Last week I reported the alarming statistic that 1 in 5 Americans can’t read at a basic level. Today I saw a related story on Drudge, in which a scientist argues that human intelligence is steadily on the decline:
Would you be surprised to hear that the human race is slowly becoming dumber, and dumber? Despite our advancements over the last tens or even hundreds of years, some ‘experts’ believe that humans are losing cognitive capabilities and becoming more emotionally unstable. One Stanford University researcher and geneticist, Dr. Gerald Crabtree, believes that our intellectual decline as a race has much to do with adverse genetic mutations. But there is more to it than that.
According to Crabtree, our cognitive and emotional capabilities are fueled and determined by the combined effort of thousands of genes. If a mutation occurred in any of of these genes, which is quite likely, then intelligence or emotional stability can be negatively impacted.
“I would wager that if an average citizen from Athens of 1000 BC were to appear suddenly among us, he or she would be among the brightest and most intellectually alive of our colleagues and companions, with a good memory, a broad range of ideas, and a clear-sighted view of important issues. Furthermore, I would guess that he or she would be among the most emotionally stable of our friends and colleagues,” the geneticist began his article in the scientific journal Trends in Genetics.
Further, the geneticist explains that people with specific adverse genetic mutations are more likely than ever to survive and live amongst the ‘strong.’ Darwin’s theory of ‘survival of the fittest’ is less applicable in today’s society, therefore those with better genes will not necessarily dominate in society as they would have in the past.
I’m not sure how air tight this scientist’s claims are, although it wouldn’t surprise me to find that humans are actually getting dumber.
What I find fascinating about stories like these is how scientists frame theories of natural selection in ways that seem counter-intuitive, or maybe even counter-logical. Evolutionary theory is flexible like that.

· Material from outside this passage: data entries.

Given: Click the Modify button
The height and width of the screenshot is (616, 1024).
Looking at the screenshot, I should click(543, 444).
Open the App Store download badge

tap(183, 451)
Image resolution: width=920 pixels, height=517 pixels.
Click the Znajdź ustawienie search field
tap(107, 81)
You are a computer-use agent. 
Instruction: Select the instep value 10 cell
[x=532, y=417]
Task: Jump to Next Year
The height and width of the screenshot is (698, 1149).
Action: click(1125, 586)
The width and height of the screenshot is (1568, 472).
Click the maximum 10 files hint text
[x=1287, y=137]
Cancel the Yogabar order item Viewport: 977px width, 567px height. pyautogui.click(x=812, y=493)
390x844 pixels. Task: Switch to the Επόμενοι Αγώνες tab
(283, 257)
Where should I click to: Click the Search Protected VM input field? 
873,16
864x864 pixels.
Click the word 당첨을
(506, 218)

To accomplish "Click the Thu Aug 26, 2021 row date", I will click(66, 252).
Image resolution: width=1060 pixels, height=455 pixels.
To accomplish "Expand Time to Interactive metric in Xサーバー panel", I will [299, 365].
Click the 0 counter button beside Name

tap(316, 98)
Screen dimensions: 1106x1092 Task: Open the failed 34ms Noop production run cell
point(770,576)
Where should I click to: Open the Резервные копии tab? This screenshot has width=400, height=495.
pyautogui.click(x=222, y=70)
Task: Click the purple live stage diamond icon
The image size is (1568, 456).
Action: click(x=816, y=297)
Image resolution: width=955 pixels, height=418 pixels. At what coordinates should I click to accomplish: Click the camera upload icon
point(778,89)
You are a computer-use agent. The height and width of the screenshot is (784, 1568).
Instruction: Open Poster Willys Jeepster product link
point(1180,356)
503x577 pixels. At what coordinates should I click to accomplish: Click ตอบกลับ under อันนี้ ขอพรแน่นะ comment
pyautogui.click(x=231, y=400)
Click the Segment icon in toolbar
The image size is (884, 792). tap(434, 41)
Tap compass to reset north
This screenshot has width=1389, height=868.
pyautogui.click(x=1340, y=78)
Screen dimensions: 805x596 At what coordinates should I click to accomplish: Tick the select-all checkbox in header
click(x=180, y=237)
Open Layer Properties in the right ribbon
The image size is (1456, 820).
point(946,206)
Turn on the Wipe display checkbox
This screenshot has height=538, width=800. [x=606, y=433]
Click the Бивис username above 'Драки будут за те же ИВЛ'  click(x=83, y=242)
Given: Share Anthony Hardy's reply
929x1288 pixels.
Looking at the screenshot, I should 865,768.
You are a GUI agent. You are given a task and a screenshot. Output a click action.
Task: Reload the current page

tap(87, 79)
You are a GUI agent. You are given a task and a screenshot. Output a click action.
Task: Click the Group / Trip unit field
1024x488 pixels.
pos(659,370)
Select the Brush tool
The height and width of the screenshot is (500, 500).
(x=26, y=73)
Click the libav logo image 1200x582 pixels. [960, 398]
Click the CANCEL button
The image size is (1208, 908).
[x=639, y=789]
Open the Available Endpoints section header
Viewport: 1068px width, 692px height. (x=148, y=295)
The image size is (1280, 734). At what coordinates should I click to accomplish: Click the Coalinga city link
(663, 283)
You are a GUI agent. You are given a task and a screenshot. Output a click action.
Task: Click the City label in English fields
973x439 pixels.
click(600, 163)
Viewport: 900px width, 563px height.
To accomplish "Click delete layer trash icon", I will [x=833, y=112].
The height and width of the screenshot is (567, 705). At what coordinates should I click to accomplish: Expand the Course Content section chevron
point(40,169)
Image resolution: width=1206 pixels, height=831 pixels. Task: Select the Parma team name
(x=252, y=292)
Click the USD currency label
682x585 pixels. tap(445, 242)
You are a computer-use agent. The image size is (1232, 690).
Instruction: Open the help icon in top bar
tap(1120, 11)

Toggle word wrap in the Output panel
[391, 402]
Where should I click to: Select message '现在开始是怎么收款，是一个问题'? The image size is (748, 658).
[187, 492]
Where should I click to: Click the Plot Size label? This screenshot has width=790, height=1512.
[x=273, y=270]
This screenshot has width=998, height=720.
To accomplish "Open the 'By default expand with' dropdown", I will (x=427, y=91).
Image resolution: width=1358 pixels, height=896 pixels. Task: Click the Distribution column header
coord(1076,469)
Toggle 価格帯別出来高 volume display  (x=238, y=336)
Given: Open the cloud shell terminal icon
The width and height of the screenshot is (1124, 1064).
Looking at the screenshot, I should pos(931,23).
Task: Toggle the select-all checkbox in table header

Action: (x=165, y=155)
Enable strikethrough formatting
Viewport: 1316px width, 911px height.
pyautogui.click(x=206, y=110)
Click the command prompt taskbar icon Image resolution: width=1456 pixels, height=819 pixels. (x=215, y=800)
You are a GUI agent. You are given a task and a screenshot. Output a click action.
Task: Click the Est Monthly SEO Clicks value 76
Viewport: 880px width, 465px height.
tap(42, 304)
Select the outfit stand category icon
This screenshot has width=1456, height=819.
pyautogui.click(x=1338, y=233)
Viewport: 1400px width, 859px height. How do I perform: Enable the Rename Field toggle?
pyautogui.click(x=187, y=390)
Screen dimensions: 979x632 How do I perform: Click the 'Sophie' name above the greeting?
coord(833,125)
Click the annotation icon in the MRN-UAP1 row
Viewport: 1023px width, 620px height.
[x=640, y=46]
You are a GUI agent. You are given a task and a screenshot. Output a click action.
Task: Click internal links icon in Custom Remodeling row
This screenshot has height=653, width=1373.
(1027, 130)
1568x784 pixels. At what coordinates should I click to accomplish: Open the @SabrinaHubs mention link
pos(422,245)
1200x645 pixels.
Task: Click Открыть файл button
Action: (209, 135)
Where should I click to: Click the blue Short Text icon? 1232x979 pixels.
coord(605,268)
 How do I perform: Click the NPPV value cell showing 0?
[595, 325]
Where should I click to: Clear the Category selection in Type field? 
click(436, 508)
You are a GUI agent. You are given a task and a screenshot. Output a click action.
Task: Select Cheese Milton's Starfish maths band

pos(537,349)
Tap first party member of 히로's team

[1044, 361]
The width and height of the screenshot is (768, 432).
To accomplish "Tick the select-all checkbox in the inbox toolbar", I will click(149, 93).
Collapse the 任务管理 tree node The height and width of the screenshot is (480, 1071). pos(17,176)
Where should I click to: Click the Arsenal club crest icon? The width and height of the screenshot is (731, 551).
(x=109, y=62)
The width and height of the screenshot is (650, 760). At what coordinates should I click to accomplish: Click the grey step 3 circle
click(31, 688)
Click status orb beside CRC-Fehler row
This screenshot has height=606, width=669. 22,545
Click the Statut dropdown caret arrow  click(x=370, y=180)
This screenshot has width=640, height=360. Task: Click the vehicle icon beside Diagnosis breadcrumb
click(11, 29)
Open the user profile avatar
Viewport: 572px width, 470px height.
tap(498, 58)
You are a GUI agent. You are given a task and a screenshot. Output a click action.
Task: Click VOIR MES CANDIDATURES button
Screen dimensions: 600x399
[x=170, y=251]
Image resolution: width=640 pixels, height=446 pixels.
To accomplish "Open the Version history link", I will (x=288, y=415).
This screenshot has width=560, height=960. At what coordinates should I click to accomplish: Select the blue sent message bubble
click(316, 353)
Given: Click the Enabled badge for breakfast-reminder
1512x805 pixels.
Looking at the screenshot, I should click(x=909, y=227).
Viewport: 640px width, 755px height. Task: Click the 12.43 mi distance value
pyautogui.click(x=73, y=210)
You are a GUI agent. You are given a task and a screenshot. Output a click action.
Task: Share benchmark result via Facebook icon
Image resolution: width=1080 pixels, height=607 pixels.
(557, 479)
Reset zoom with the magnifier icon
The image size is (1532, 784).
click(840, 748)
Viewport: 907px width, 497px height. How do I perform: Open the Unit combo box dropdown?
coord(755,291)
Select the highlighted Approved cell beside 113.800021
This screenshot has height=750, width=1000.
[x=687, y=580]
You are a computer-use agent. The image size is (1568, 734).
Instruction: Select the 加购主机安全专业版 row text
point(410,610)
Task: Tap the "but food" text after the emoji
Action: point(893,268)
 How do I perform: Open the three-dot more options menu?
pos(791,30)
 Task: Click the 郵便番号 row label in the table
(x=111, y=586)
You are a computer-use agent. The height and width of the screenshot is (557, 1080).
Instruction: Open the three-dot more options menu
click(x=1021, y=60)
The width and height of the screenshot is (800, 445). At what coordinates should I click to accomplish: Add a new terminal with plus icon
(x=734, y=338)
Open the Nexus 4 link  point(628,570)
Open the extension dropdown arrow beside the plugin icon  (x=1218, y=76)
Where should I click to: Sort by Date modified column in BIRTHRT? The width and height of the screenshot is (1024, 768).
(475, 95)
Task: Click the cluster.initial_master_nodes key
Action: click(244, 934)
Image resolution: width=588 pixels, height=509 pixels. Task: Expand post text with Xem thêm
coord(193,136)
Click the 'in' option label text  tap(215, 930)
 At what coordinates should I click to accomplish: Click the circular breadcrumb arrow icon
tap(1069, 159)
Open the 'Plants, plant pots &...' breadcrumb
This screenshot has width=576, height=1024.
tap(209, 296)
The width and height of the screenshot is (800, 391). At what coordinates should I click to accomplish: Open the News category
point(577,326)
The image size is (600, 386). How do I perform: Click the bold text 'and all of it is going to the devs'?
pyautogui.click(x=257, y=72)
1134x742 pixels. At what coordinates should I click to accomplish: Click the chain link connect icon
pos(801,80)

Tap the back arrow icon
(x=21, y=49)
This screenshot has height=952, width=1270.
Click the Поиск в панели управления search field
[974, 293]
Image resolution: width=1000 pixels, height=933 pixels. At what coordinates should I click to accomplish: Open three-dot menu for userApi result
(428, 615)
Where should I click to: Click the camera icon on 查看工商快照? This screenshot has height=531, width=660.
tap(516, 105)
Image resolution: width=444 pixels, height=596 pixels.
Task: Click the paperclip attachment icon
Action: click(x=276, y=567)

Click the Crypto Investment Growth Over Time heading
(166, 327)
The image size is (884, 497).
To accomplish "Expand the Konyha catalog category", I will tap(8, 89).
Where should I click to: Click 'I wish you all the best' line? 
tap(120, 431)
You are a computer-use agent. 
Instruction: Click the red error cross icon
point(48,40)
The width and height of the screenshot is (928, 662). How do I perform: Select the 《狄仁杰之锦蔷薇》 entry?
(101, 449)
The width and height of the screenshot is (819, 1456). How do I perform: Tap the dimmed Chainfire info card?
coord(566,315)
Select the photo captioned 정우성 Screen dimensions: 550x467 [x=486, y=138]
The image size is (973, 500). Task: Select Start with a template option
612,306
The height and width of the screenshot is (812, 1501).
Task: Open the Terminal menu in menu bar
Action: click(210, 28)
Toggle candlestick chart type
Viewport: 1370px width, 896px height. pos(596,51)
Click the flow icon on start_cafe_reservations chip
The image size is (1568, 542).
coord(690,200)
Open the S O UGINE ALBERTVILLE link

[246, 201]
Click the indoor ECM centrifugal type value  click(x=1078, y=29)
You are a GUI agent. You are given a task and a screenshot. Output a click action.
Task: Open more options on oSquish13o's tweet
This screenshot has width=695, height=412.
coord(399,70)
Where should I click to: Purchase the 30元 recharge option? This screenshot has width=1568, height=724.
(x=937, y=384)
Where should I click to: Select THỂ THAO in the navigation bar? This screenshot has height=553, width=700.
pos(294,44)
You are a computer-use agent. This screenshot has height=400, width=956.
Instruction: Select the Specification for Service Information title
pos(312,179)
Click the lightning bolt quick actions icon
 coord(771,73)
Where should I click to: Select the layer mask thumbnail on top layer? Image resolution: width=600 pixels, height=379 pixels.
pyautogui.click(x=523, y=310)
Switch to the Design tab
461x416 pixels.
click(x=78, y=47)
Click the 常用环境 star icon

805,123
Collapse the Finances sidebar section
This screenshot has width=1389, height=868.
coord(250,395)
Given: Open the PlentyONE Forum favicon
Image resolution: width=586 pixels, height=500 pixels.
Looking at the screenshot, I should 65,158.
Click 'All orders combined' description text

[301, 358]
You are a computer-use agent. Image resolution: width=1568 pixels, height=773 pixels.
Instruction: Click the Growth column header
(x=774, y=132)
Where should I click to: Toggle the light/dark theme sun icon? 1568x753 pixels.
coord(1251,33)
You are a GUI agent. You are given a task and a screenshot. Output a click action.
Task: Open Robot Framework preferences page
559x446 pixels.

For example, if this scientist found evidence that humans are getting smarter, not dumber, he could reasonably say it was because evolution was making us smarter–natural selection is working by means of mating choices, etc (that’s the intuitive response). But instead he believes we are getting dumber, so he has another (counter-intuitive) theory to explain that, basically arguing that the principle of the “survival of the fittest” is breaking down in our wealthy and easy modern world. Seemingly, he could make the facts fit the theory regardless of what the facts were.
So here’s the problem: There is a strain of logic to Dr. Crabtree’s theory. But, at least to my own admittedly non-scientific mind, I read about these kinds of studies and I see this: I see logic that can be applied to a given theory equally well almost no matter what the evidence is. In other words: People are getting smarter/People are getting dumber. Natural selection is a principle that could conceivably be used to explain both.
I read about studies like this and I ask myself: Does this scientist really know what’s going on?
Life is marvelously adaptive, and yes evolutionary. But entropy is also remarkably constant. Order declines. Energy disperses. I see no explanation for the universe apart from a Creator who made all the order to begin with.
The God vs. evolution debate isn’t what I’m trying to get at here in this post. (I think certain aspects of evolutionary science actually fit with creationism quite easily.) Rather, at the moment, I’m trying to describe the sometimes murky line in modern science between logical application of a well-founded theory, and presumption.
Human genetics is the next big frontier in science, we are told. And I don’t doubt that’s true. But I do doubt whether this particular scientist really knows whether people were smarter in the ancient past. Maybe he does, maybe he doesn’t. More especially, I doubt the logic of how he applies what he knows (or thinks he knows) to evolutionary theory.
Evolutionary science these days just strikes me as so heavily deductive, rather than inductive. It’s so heavily driven by theory rather than observation. Good science is always a balance of the two. And I get worried whenever scientists get too sure that they have it all figured out. The risk of presumption is very real, and, ultimately, very human.
Again, that’s a non-scientist writing about science. So make of those thoughts what you will. If mankind really is getting dumber, then I suppose asking questions like these will eventually be a vain exercise anyway. So, hey: ask while ye may.